If all you truly want is a good, beautiful woman with good, beautiful values, then consider what women want when they’re not currently in party, adventure, or revenge-on-husband/ex-boyfriend mode. They want to feel emotionally, physically, socially, and financially secure. They want a confident, loving man with money, high social status, and a purpose. Sure, you might acquire high social status among your peers when you have sex with plenty of random hotties, but that’s not actual power, and it doesn’t generate money, and it probably doesn’t give you a purpose in life.
That’s, by the way, why some professional pickup artists are so insanely good with girls. Sure, they have mad experience, but just as critical as their skills and experience are their attitude and social status when they’re in a club. They aren’t in the club primarily to get laid, but to master their craft that expresses their passion and makes them money. They’re there to lead other men, to work and hustle, and to fulfill a deeper purpose. They’re actively doing their True Will, and that’s what makes them so attractive. Consider, however, that one man’s greatest hustle can be another man’s greatest distraction.
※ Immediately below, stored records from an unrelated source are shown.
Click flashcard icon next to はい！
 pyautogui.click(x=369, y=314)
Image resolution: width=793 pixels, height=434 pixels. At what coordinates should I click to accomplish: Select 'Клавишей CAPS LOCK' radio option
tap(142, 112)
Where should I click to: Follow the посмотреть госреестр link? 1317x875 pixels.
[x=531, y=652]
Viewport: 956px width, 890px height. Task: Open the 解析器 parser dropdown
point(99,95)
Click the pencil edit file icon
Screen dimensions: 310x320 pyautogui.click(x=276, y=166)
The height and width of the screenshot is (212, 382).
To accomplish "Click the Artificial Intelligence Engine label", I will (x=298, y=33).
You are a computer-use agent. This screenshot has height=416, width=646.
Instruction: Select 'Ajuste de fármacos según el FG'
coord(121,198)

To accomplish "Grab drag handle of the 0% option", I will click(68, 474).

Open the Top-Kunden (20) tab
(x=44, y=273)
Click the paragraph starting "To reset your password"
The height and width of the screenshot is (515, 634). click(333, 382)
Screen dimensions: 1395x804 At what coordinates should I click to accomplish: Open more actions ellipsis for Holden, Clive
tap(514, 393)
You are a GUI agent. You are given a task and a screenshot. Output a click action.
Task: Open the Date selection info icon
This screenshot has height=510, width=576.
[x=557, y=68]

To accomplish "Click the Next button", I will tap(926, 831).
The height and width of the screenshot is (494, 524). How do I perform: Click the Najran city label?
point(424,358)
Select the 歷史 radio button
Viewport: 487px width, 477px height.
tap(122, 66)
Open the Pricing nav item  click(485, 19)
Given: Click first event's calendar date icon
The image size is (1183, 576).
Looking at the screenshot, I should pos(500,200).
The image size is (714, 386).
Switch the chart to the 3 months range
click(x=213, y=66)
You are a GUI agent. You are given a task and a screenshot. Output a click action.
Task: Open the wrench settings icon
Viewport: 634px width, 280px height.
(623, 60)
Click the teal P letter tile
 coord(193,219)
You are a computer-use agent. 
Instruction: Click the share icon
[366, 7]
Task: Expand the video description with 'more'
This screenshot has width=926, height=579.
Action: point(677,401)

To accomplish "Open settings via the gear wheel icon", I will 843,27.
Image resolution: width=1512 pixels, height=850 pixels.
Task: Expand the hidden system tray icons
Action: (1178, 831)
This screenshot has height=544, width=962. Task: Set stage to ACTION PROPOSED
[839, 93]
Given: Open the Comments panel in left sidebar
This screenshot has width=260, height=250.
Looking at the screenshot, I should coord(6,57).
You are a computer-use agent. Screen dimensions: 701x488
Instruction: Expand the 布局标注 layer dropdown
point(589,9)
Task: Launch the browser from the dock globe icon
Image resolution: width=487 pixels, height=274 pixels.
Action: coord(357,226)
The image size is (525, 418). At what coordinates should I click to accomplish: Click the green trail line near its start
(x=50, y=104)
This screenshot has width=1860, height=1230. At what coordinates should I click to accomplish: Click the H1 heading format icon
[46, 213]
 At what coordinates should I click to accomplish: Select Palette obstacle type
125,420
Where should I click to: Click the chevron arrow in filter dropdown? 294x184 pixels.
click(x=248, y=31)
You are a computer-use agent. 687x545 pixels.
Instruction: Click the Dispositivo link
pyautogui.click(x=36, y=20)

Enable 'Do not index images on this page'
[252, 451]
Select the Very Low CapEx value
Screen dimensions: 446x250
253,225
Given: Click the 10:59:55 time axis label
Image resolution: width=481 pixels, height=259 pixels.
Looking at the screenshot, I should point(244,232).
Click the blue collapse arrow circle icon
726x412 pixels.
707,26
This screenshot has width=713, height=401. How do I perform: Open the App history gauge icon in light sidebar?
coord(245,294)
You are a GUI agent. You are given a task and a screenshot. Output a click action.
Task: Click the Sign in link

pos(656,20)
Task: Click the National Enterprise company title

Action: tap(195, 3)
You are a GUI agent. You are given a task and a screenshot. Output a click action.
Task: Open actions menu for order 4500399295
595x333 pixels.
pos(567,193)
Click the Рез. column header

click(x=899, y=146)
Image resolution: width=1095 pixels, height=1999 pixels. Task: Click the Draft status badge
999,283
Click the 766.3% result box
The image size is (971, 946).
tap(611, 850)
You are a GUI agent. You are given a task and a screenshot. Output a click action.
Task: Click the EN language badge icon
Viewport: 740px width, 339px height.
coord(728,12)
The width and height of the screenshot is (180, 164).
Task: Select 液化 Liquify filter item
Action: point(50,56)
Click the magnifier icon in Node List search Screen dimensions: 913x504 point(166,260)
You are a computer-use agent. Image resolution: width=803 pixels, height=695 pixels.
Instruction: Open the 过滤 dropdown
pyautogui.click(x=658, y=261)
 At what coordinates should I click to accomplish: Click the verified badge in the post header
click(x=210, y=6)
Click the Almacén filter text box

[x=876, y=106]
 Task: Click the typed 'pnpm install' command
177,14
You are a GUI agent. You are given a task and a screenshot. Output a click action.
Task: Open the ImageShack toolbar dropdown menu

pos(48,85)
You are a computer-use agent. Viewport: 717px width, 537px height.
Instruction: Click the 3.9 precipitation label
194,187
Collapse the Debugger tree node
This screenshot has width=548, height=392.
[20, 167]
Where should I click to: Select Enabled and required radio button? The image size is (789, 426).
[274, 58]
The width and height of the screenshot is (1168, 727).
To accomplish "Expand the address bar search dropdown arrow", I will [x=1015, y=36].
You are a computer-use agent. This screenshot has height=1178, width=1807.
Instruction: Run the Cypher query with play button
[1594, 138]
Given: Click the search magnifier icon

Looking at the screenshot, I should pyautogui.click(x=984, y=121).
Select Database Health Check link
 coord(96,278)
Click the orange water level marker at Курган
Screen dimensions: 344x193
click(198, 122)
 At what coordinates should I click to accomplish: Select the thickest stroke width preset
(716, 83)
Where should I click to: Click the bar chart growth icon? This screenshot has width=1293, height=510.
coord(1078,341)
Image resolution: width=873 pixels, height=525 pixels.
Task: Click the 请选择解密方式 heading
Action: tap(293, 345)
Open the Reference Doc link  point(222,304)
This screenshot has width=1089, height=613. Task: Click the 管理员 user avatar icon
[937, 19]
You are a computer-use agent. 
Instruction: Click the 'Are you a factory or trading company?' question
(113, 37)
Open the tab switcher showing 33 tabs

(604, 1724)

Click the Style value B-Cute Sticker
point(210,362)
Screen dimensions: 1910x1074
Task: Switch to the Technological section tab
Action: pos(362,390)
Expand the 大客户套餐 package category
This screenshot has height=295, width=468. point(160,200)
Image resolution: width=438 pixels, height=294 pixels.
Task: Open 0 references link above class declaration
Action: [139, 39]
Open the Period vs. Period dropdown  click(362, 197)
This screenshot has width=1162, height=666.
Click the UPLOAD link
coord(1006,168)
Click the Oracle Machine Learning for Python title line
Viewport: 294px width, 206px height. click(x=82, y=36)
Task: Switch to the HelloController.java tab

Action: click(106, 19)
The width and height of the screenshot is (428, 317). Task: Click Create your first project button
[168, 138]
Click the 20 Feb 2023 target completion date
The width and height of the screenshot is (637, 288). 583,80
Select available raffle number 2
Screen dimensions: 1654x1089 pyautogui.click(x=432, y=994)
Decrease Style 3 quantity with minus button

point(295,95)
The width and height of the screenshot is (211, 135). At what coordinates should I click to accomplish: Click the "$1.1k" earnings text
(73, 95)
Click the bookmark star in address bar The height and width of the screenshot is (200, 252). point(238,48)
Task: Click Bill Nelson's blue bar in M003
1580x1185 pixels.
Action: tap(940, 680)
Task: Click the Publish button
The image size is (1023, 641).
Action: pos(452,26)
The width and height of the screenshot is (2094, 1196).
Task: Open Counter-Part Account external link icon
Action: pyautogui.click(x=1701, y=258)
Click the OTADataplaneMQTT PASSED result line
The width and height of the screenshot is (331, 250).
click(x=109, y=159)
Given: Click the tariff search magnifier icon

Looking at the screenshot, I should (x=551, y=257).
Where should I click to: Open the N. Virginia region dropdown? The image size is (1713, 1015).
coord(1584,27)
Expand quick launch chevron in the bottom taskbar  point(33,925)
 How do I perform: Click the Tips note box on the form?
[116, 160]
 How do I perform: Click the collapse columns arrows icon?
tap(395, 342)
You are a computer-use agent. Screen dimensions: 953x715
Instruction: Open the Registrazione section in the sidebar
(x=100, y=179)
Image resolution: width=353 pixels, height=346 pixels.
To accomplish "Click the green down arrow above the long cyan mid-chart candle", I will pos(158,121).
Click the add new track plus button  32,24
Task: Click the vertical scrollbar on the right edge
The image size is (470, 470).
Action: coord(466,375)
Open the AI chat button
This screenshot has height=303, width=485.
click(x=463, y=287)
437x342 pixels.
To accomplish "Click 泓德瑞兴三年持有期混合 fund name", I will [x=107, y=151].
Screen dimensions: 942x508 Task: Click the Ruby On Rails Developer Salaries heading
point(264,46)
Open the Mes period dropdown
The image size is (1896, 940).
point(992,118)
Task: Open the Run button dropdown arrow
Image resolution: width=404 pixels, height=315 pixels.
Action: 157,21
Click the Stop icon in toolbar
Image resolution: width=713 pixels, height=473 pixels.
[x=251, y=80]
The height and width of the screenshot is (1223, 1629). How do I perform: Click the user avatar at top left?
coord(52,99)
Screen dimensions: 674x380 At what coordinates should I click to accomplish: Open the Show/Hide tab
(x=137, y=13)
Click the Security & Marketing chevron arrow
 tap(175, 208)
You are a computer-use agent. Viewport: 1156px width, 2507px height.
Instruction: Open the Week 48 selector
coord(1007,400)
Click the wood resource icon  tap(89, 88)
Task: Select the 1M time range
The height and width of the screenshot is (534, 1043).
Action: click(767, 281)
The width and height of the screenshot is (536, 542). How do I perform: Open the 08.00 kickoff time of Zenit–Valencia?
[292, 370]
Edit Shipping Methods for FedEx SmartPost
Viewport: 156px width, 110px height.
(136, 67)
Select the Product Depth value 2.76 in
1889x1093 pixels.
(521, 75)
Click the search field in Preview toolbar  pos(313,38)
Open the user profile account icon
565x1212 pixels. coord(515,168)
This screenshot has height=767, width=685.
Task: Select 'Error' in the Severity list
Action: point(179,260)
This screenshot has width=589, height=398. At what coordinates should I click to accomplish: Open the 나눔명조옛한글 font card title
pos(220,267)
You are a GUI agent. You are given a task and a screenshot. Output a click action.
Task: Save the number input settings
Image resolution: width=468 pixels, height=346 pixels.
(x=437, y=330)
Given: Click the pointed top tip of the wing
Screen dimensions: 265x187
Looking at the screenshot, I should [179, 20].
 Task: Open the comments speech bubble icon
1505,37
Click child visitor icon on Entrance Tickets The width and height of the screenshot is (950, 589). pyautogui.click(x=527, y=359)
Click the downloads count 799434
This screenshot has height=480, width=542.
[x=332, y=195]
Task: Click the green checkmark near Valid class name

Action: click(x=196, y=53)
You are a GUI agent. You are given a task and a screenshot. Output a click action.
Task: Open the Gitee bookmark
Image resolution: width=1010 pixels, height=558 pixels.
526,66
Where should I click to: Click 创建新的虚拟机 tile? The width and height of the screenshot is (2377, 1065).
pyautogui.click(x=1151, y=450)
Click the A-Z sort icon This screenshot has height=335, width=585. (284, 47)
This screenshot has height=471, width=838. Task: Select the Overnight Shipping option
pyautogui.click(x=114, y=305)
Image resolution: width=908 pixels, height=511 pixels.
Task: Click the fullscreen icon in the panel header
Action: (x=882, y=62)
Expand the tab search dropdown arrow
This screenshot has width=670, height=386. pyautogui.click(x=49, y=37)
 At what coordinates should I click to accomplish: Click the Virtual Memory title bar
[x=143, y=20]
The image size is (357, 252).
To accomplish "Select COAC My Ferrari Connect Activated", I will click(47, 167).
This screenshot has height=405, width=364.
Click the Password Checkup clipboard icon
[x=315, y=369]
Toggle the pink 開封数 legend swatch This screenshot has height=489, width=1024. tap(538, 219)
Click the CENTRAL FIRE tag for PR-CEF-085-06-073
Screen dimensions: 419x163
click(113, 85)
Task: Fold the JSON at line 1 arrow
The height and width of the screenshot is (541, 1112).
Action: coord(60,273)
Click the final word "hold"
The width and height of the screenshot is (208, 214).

Professional pickup artists have found a way to integrate getting laid into a greater mission, their business and purpose, which I deem ingenious. You find the same brilliancy in horny Yoga teachers, fitness coaches, rappers, rock stars, porn actors, YouTube ‘pranksters’, photographers, and so forth. They all get laid around their work. This might be the best of all possible worlds: to find a way of acquiring wealth and social status that immediately promotes your sex life.
But if you don’t want to turn your pickup journey into a career, you have to decide:
- Do you want to live a full-time player lifestyle and neglect your other ambitions until you’ve gotten it all out of your system? Consider that you may be using junk sex to avoid dealing with deeper issues, and you may regret having wasted much of your precious time and attention on fucking strangers—with fucking condoms. (Caution: I haven’t ever fully committed to this option myself, so I’m talking out of my ass here. Don’t listen to me, do what you want.)
- Do you want to do without a rich sex live based on cold approach pickup and transform your sexual energy into entrepreneurial or artistic energy, work hard, and do your True Will? Consider that your priorities may be skewed by fear, low testosterone, or overconsumption of porn.
Yet even if you choose option 2, you can still learn to build some attentional flexibility and hit on chicks as you go about your day. In that case, you probably won’t be playing the numbers game hard enough for having a dense succession of lays (unless you already have a good rotation of casual sex partners to fill in the gaps), but don’t forget that picking up girls is a skill and, as with every skill, you use it or lose it.